Aim of the task:
Make an exact copy, without pictures, of the lines below from the one containing "The width and" to the last line, both ends included.

(Stored entries)
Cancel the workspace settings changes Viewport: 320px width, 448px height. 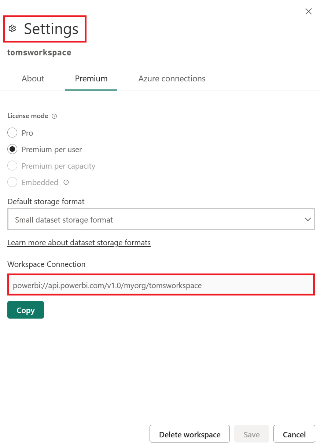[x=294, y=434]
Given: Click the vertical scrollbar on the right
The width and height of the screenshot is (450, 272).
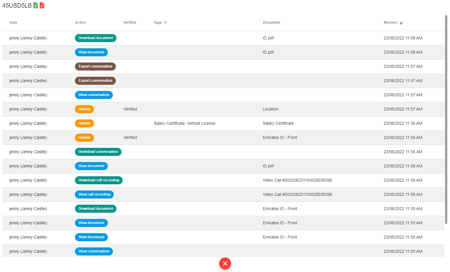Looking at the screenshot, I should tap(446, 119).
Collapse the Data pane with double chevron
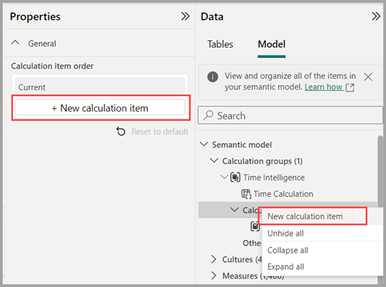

Solution:
The width and height of the screenshot is (450, 272).
Looking at the screenshot, I should tap(446, 119).
Collapse the Data pane with double chevron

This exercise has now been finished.